As an experiment, I’m going to discuss a font that my production teacher raves about in almost every class: Caslon. In this case, I have access to the Adobe Caslon Pro version available through Adobe CS4. Below you can see the font in all its glory, with both upper and lower case alphabets, and a few pangram sentences thrown in for good measure:
Now, although this may be so obvious that it should go without saying, Caslon is a serif font. See the little strokes at the ends of the letters like the lower case x and w? Those are serifs – and the presence or absence of serifs in a font is (probably) the most important aesthetic identifier in typography. Serifs came into place as early typesetters tried to imitate the strokes and flourishes that accompanied earlier hand-written texts. Now, the majority of printed material we read uses serif fonts because we’re so historically used to them, and also because the serifs themselves help our eyes track the baseline of the text as we read.
But I digress.
So, Caslon is a serif font. What’s really interesting is how this font slants certain serifs: take a look at E, F, T, Z, and to a lesser extent C and G. The slants there are quite visible and extreme – for comparison, open up whatever word processor is on your computer and type the same capital letters in other (more easily accessible) serif fonts like Times New Roman, Garamond, Book Antiqua or Georgia. You’ll notice that in some fonts, like Garamond, the serifs can be both vertical and slanted in the same letter; in contrast, Book Antiqua’s vertical serifs stay vertical.

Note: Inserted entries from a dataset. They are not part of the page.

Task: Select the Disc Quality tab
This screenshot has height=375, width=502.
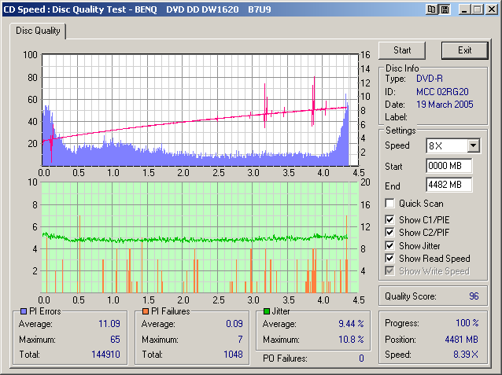Action: point(38,31)

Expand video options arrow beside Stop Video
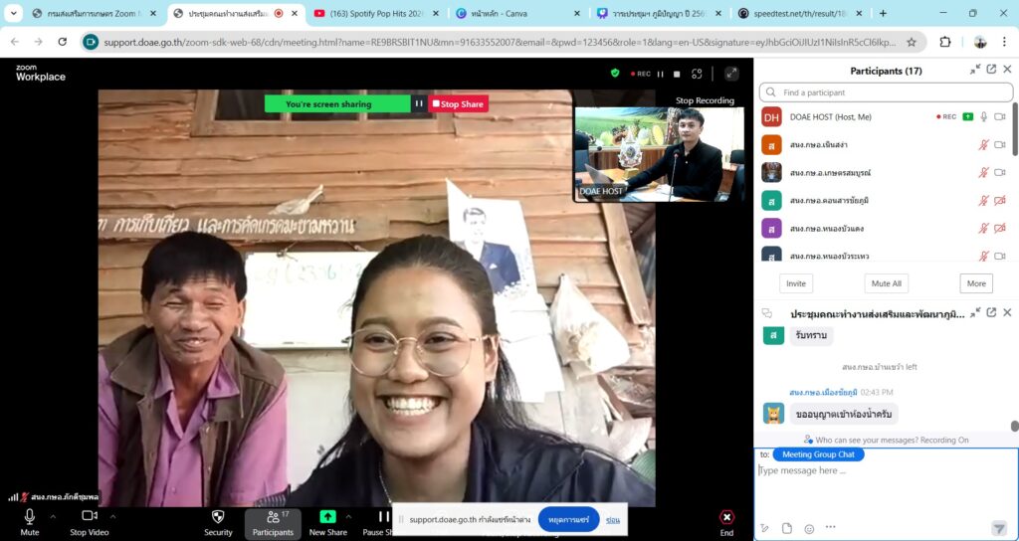click(112, 516)
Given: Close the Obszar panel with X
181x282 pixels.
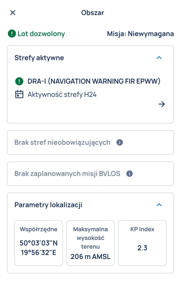Looking at the screenshot, I should [13, 13].
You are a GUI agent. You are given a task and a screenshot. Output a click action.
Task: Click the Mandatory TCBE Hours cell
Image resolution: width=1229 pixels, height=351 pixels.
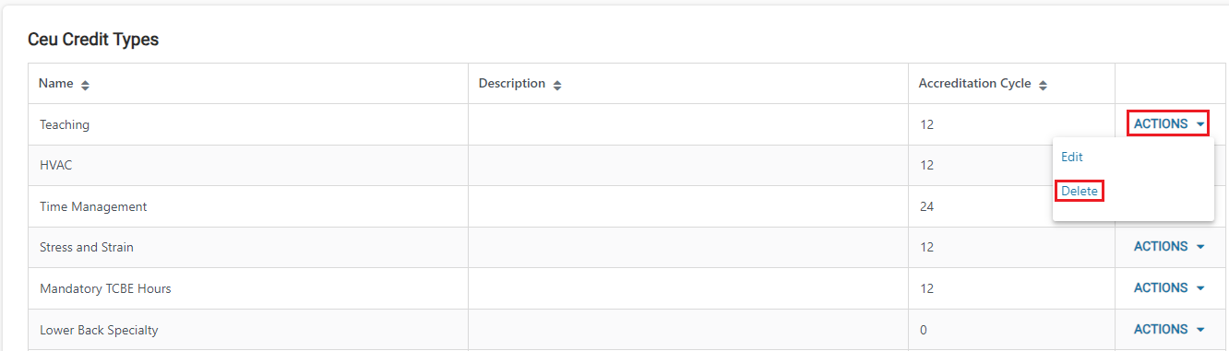click(248, 288)
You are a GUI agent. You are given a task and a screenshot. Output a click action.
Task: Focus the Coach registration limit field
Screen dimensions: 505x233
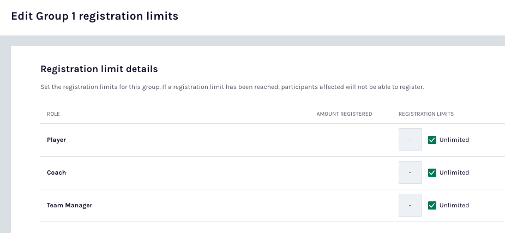click(410, 172)
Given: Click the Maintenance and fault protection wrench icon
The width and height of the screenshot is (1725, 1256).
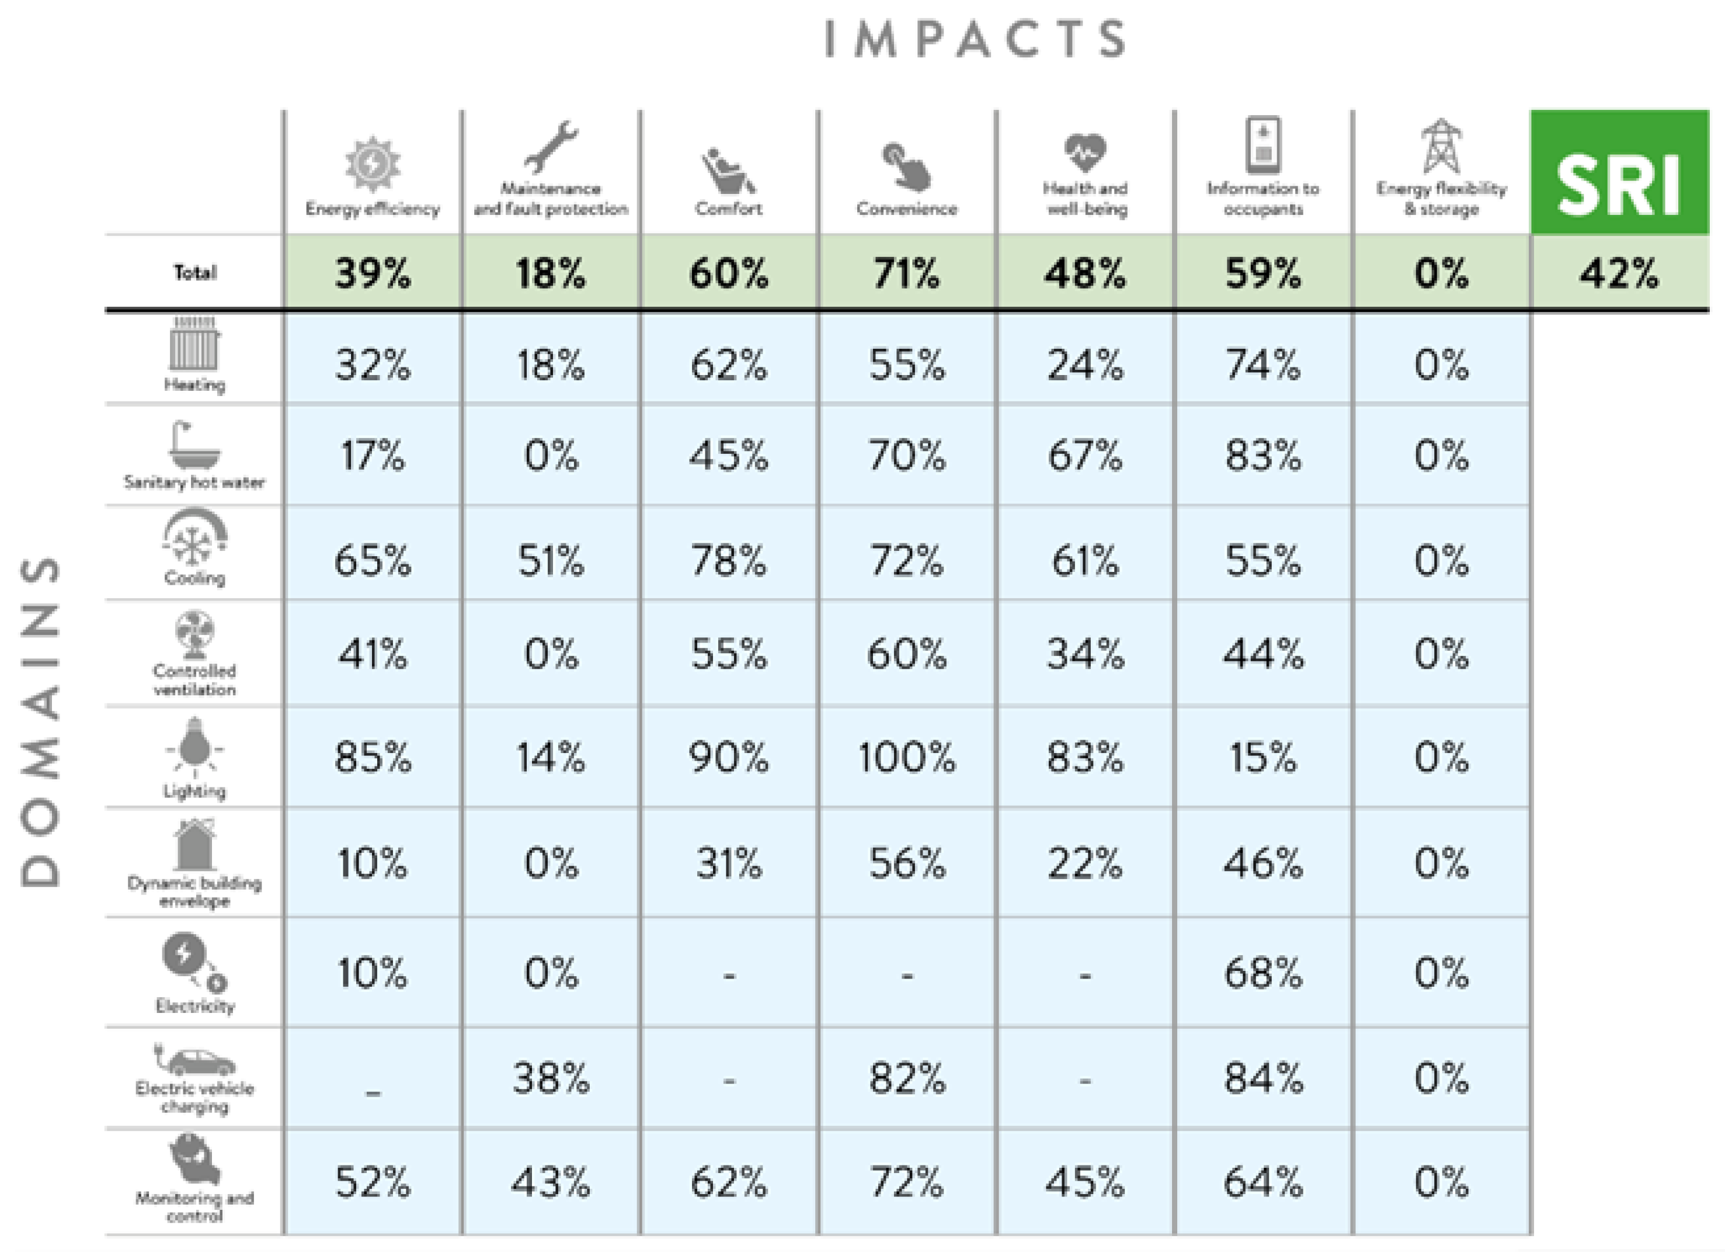Looking at the screenshot, I should pyautogui.click(x=551, y=147).
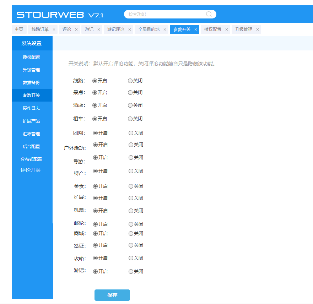Click the search magnifier icon

[x=209, y=14]
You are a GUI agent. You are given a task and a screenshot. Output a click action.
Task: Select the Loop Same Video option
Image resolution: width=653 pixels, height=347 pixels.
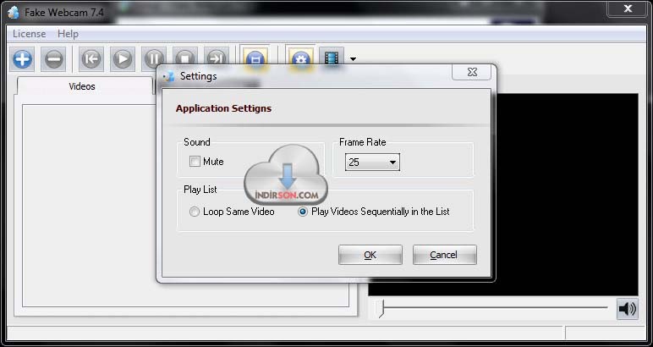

Another thing to notice is that all the serifs in Caslon flow smoothly into the main strokes of their respective letters. If you zoom in close enough, you can see that there’s a slight curve connecting the serif to the letter’s body. This tends to make the font gentler on the eye. This is also what’s known as “bracketing” – compare this to a font like Courier, where the serifs all join the letters at strict ninety-degree angles.
So far, this font is pretty normal – it shares a lot of characteristics with other fonts that are built into office software suites. The thing that really got me puzzling about this font – at lower point sizes, at least – is how the ascenders and descenders looked, and especially how the lower case w looked. It’s not as visible in this image because the letters are so large, but at smaller font sizes the middle point in the w doesn’t align horizontally with the two endpoints. I haven’t quite convinced myself that the little depression in the middle isn’t just a trick of the eye. Other than that, at smaller sizes the ascenders and descenders (the extended strokes that occur in such letters as b, d, q, and p, for example) appear to taper towards the ends. Again, this quirk appears to disappear when the text gets larger. Overall, at smaller sizes this font appears slightly off-kilter – like it’s just waiting to adorn the opening credits sequence of a Tim Burton movie.
Before we go, I want to talk about a new rule I’ve decided upon for fonts: all fonts must have at least one extravagant or distinguishing feature or stroke. As I mentioned previously, I love the little curled-up tail at the end of the R in Clarendon. Here, I love the tail at the end of the capital Q. Look at that thing! It stretches out and goes sideways like nothing else in the font, yet it still looks dignified and in keeping with the rest of the alphabet. Capital Q, you are the brave peacock of the Caslon typeface, and for that, we salute you!